Task inputs
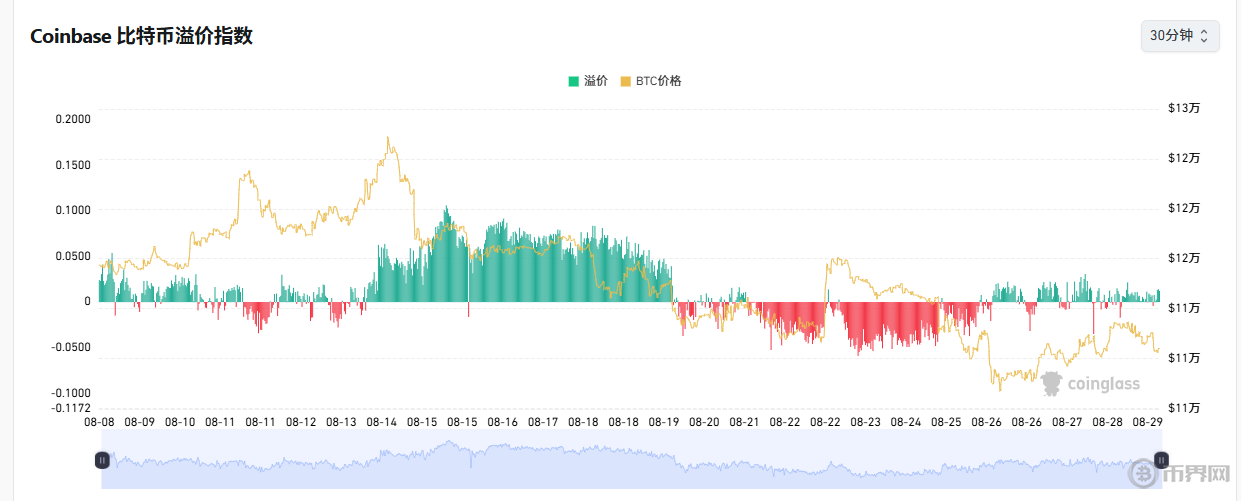Select the 08-08 date axis label
Viewport: 1241px width, 501px height.
101,422
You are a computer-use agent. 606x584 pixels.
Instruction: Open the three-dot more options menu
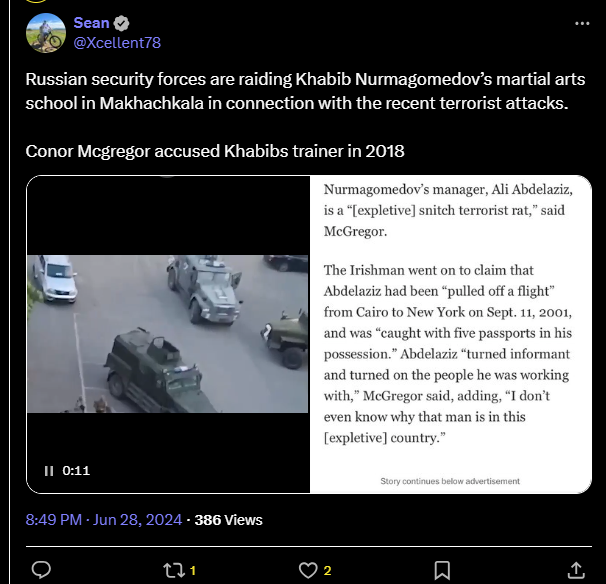pos(582,24)
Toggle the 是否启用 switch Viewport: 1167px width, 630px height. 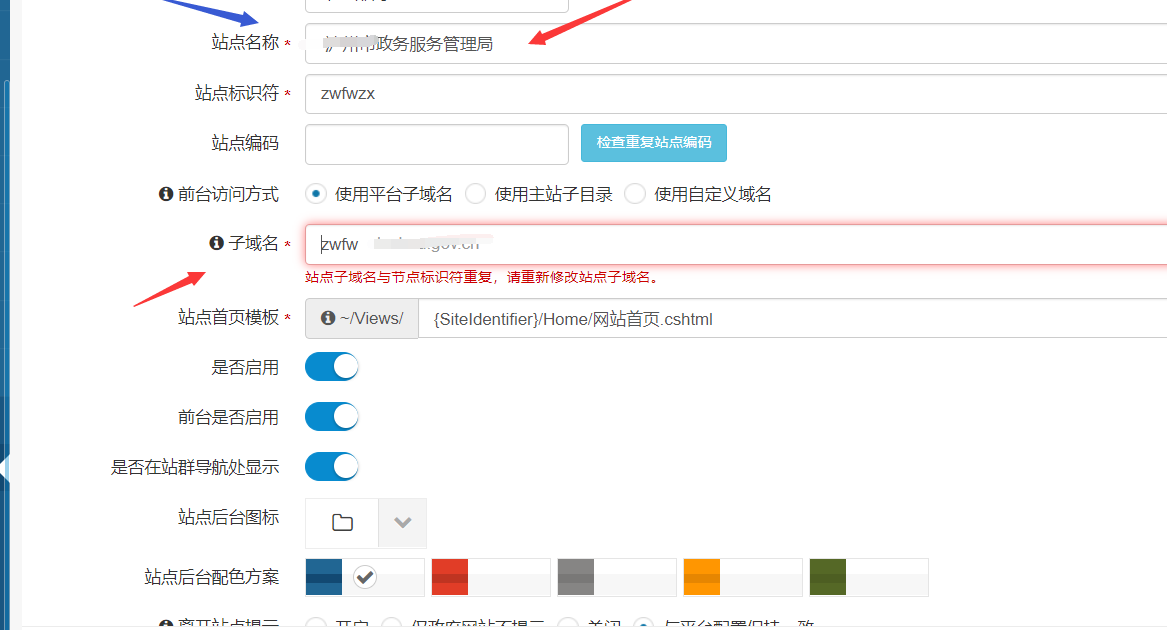pyautogui.click(x=332, y=367)
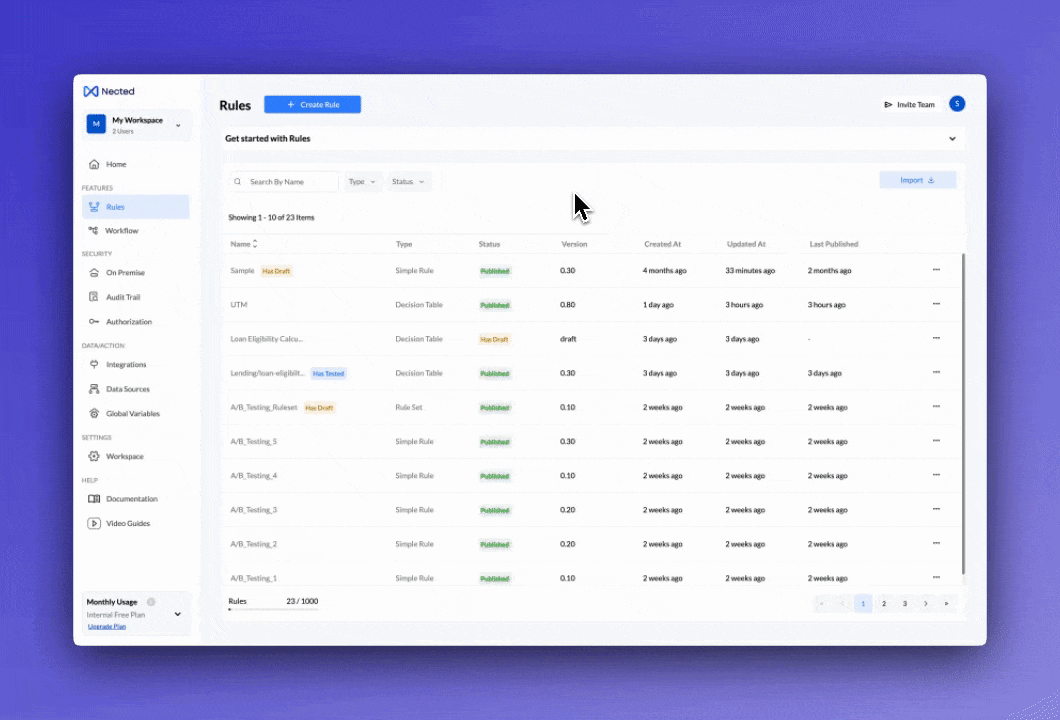Open the three-dot menu for UTM rule

coord(936,304)
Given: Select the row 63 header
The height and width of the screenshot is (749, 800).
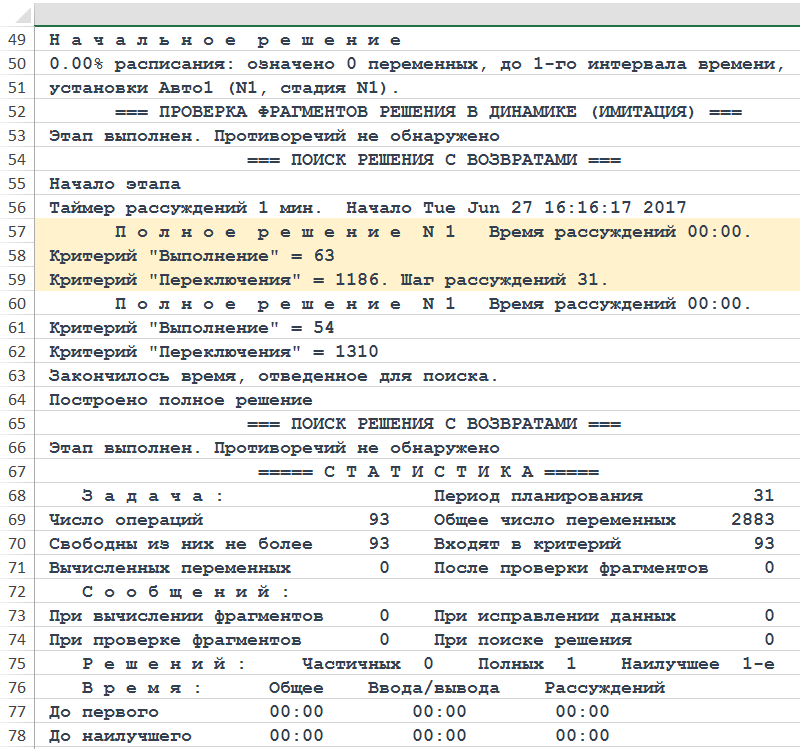Looking at the screenshot, I should [x=18, y=376].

Task to carry out
Output only the lines from the one that contains "Given: Select the row 63 header" to the end of the entries above, both end lines included, and drop the pictures.

Answer box
Given: Select the row 63 header
The height and width of the screenshot is (749, 800).
Looking at the screenshot, I should [x=18, y=376].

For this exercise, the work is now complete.